## Listed records
§
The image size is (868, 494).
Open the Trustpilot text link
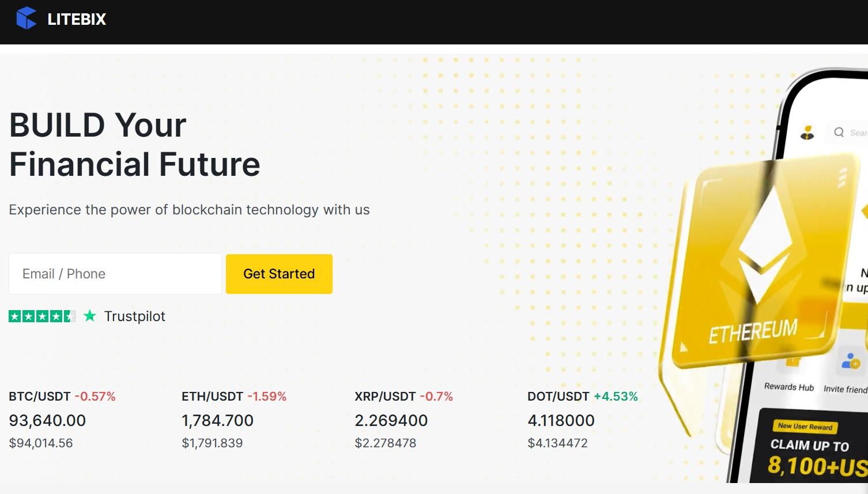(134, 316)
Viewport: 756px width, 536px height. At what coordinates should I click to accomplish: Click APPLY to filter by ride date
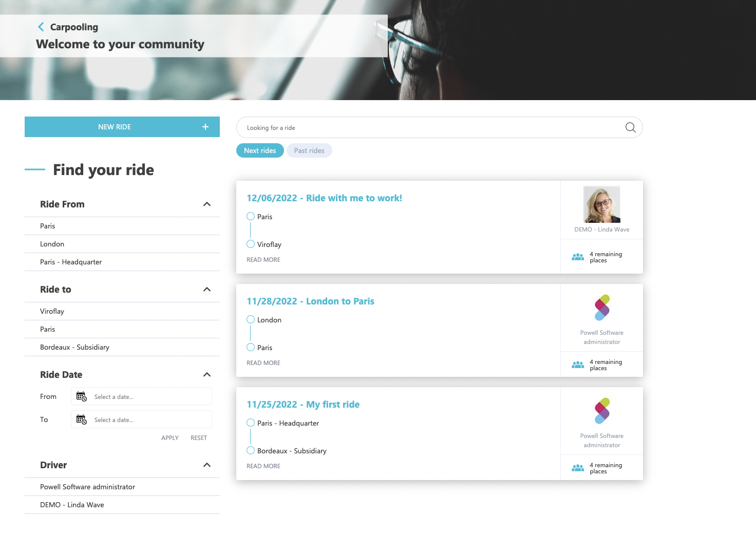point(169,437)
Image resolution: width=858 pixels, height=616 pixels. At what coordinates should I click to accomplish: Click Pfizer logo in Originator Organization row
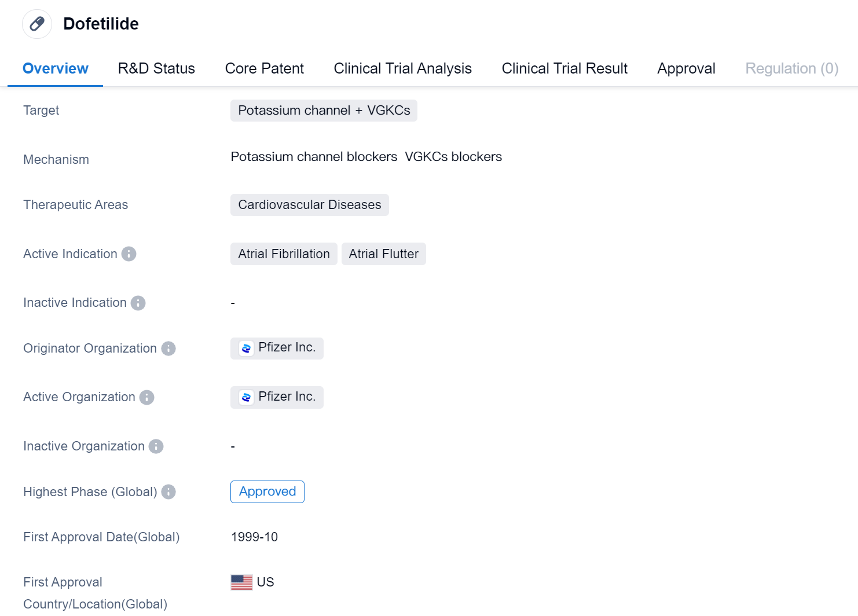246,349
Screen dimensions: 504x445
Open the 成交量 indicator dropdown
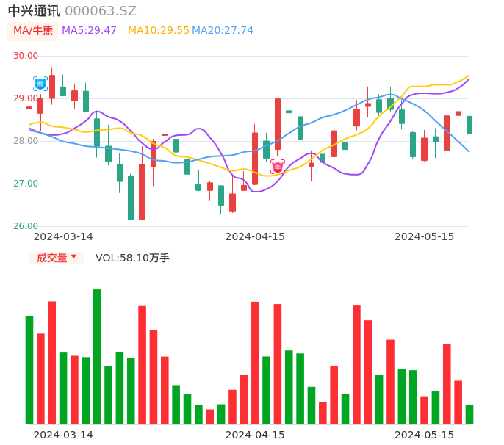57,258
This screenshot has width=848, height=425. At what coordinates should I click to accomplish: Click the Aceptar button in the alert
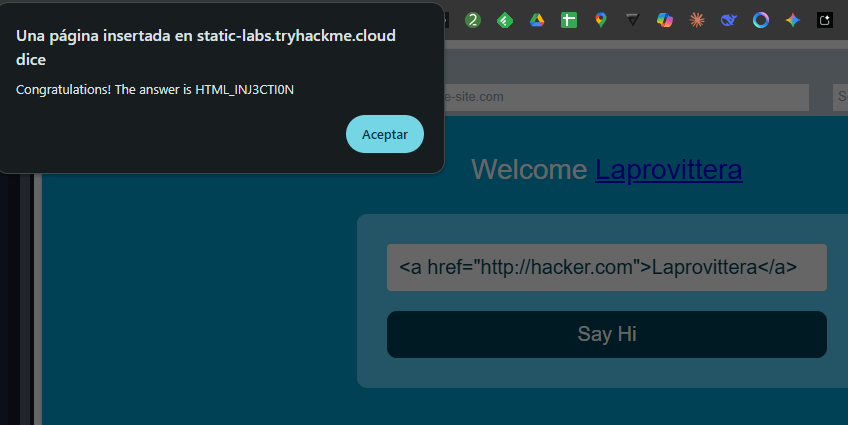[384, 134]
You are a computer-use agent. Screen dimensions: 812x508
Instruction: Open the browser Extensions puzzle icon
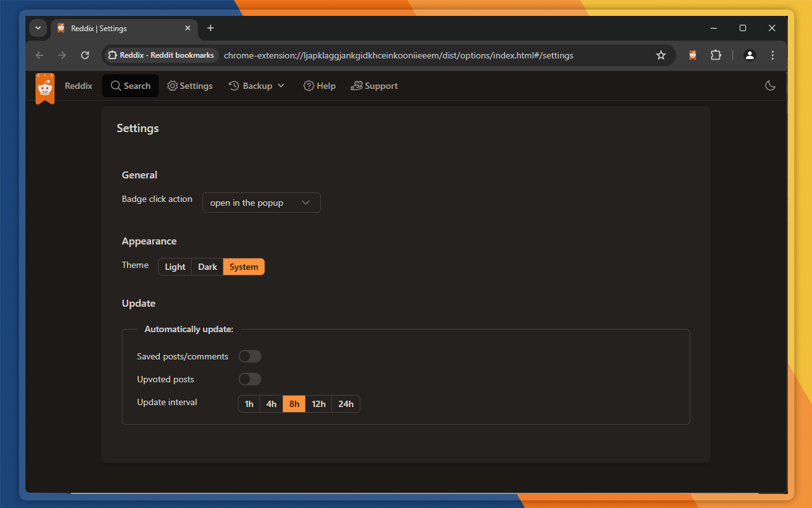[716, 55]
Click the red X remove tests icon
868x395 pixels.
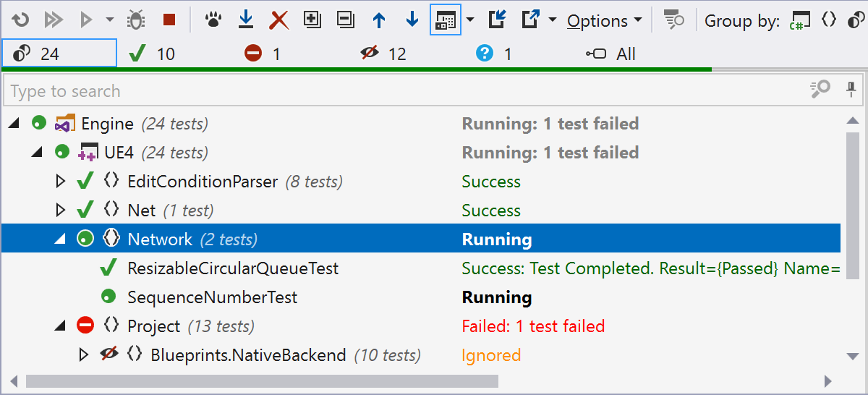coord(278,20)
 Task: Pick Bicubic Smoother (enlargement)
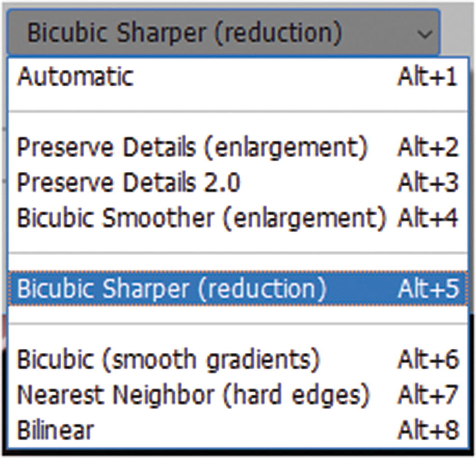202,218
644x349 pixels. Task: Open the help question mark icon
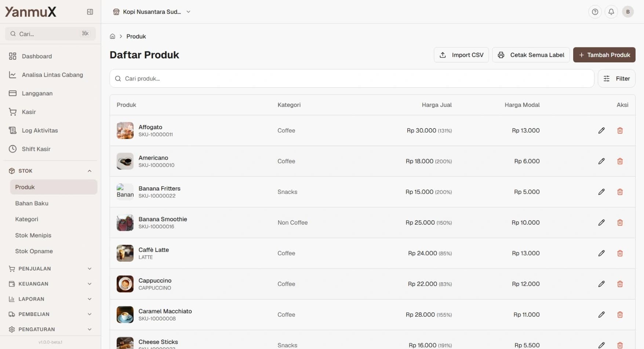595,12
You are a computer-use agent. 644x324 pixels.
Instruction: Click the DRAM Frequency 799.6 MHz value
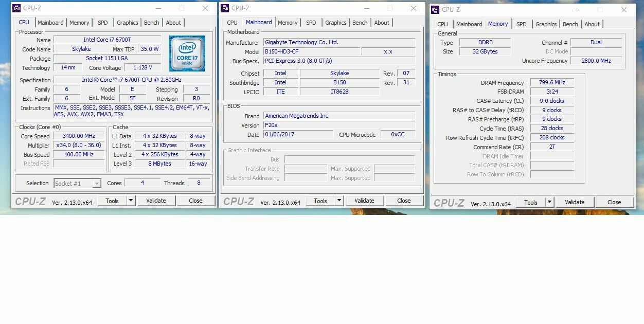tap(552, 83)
§
## Work to complete
Every line in the entries above that mentions the word "agent" must be shown.

## Response
You are a computer-use agent. Screen dimensions: 812x508
You are a computer-use agent. 644x324 pixels.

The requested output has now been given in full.